Passage to read:
The artists who have come to the defence of the dodo

30 August 2024

What’s in a name? For the dodo, if it could have understood human speech, a world of hurt. So-called father of taxonomy Carl Linnaeus dubbed the bird Didus ineptus, meaning ‘inept simpleton’, while the word ‘dodo’ is believed to come from the Dutch Dodaars, which means ‘fat-arse’. In 1598, a Dutch vice-admiral visiting its homeland of Mauritius named it Walghvoghel, meaning ‘tasteless’, ‘insipid’ or ‘sickly’ bird.

Of course, not everyone has agreed with such harsh judgements. Ralfe Whistler, the inventor of the litter-picker and the outdoor pub table, was a superfan: he inherited bones of the long-extinct bird from his ornithologist father, which sparked a lifelong passion. By the time of Whistler’s death last year, his home in Battle, East Sussex, was known as the Dodo House. He filled his nest with all manner of dodo-themed objects: paintings by the likes of Beryl Cook and Richard Bawden, sculptures, drawings, prints, letters, tableware, stamps, carpets, and even a toilet seat. ‘I wouldn’t say I am an eccentric,’ he once told the press. ‘But other people around here do, including my own family.’

A sculpture from the collection of ‘Dodo-ologist’ Ralfe Whistler; artist and date unknown. Photo: Summers Place Auctions

On 24 September, objects from Whistler’s collection will go on sale at Summers Place Auctions in West Sussex. What better occasion, Rakewell feels, to revisit some of the finest depictions of our late feathered friends in the history of art.

Supplied information:

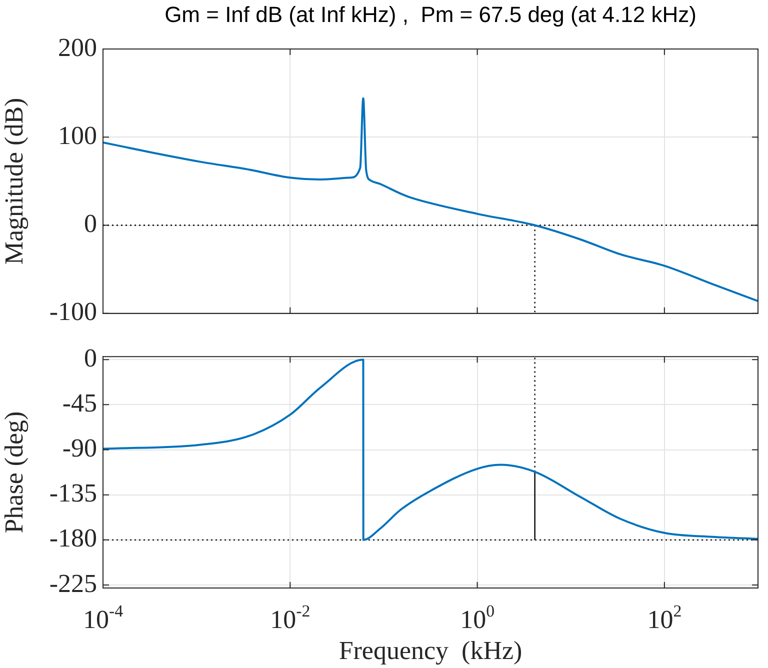 The height and width of the screenshot is (668, 768). What do you see at coordinates (430, 651) in the screenshot?
I see `x-axis-title: Frequency (kHz)` at bounding box center [430, 651].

Exercise set:
a - Answer these questions from the dodo article, one answer per line, marked as the questions are:
(i) In what year did a Dutch vice-admiral name the bird Walghvoghel?
(ii) What was Whistler's home in Battle, East Sussex, known as by the time of his death?
(iii) On what date will objects from Whistler's collection go on sale?
b - Edit the part of the dodo article that begins at the words "On 24 September, objects" and stops after "history of art.", putting "flightless friends" in place of "feathered friends".
c - Continue the article on the dodo after its last sentence.

Task-by-task results:
a -
(i) 1598
(ii) The Dodo House
(iii) 24 September

b -
On 24 September, objects from Whistler’s collection will go on sale at Summers Place Auctions in West Sussex. What better occasion, Rakewell feels, to revisit some of the finest depictions of our late flightless friends in the history of art.

c -
The Dodo and Other Birds (c. 1630), attributed to Roelant Savery. Natural History Museum, London

In this most famous of dodo depictions – often thought to be one of the very first – painted by the Dutch artist Roelant Savery in around 1630, several decades before the bird’s extinction – there is little trace of the sad self-awareness described in 1634 by the English diplomat Thomas Herbert, who visited Mauritius a few years earlier: ‘Her visage darts forth melancholy, as sensible of Nature’s injurie in framing so great a body to be guided with complementall wings, so small and impotent, that they serve only to prove her bird.’

Untitled (1628–33), Ustad Mansur. Institute of Oriental Studies of the Russian Academy of Sciences

Around the same time, the Mughal court artist Ustad Mansur also rendered the dodo in all its glory. He managed to instil the bird with a degree of gravitas notably absent from most paintings – perhaps thanks to the fact Mansur is thought to have painted from life, unlike Savery, who probably modelled his depiction on a taxidermied dodo.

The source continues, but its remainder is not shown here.